These chrome and mozilla installs... what is the sales funnel, is there one? It seems they literally just try to model what chrome or mozilla is doing and the install happens one click off of that pop up. If so, that would mean you could go to whatrunswhere, find his popup, copy it, and get the same download conversion ratios hes getting because there are no complex sales funnel to figure out/test. Im not sure but im also assuming hes not personally grabbing the emails to build a list either, correct?

Sales funnel is on the backend, kind of. The advertiser is paying affiliates up to 1.75 per install (more likely around 1.50). When the user installs the software, the advertiser has a ton of ways of making more money from cross-installing more crap software, to serving ads (more likely) etc. It's an interesting example to dissect. As far as copying this campaign verbatim for your own testing, there would be a couple obstacles to get around.

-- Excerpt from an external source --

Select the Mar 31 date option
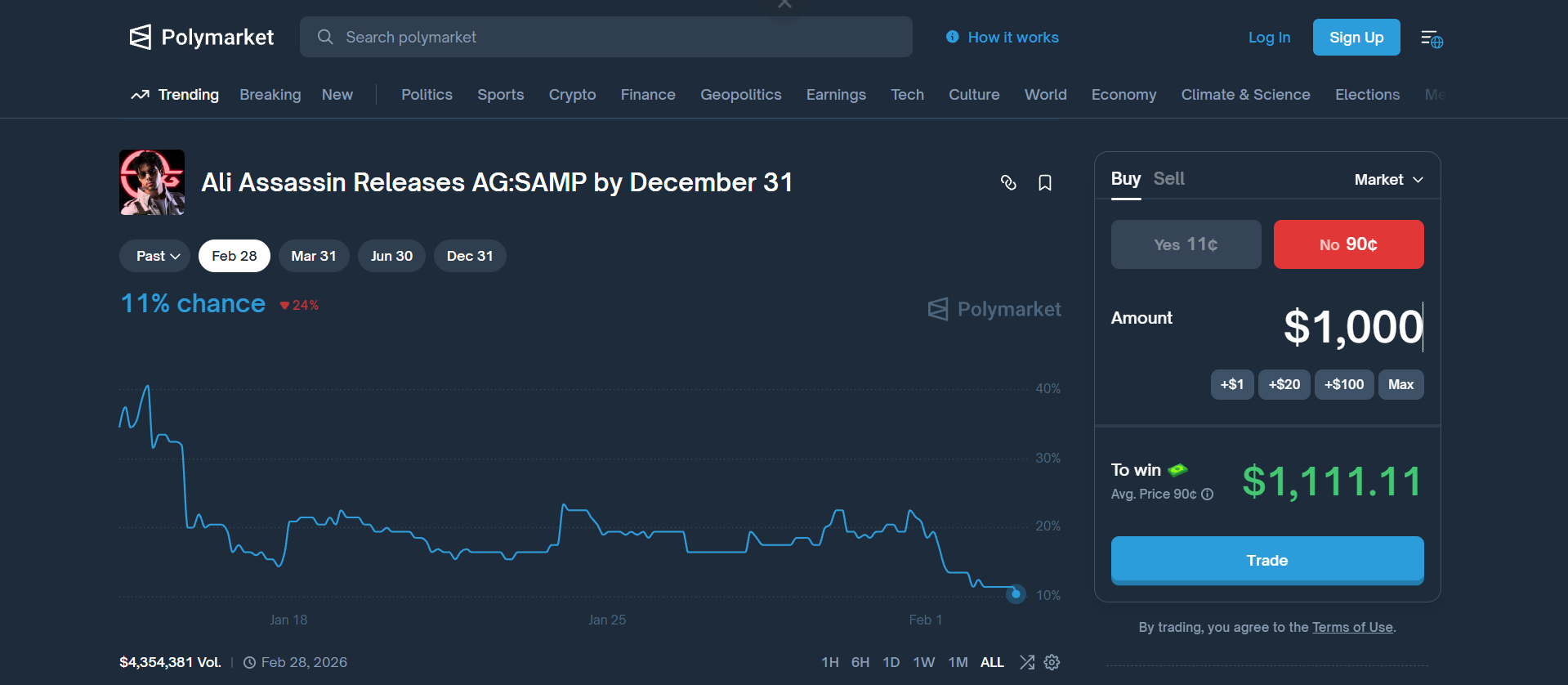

- these offers are banned on most platforms, and are becoming increasingly more banned due to their deceptive nature
- if you approach a network without having any connections and with just this offer you most likely won't get a reply or a callback
- let's say you found the source he's running on and approach them, 1 of 3 things will happen. 1, they will not let you run because of their lucrative relationship with the other existing advertiser. 2, the other advertiser is the offer owner/direct advertiser so he naturally has more lee-way on the CPA and the network has no interest in your business. 3, the network will let you run in direct competition with the existing offer.
- if you do get the offer live, you are still just the affiliate. you are at the mercy of the offer getting scrubbed or going down. if the offer own likes your traffic source he'll come in and advertise himself with his stronger CPA. but this is the name of the game with ANY cpa offer.
- if you get the offer live on the ad network the other guy has been running on for XX months or X years, keep in mind the user base may be becoming banner blind to it. your performance (and his) will always be on a slow decline. his campaign has also been optimized and perfected (placements and creatives). yours has not.

as you pointed out there is no sales funnel to be figured out on the front-end here. this is a RON (run of network) offer that can appeal to any demo of traffic, for obvious reasons.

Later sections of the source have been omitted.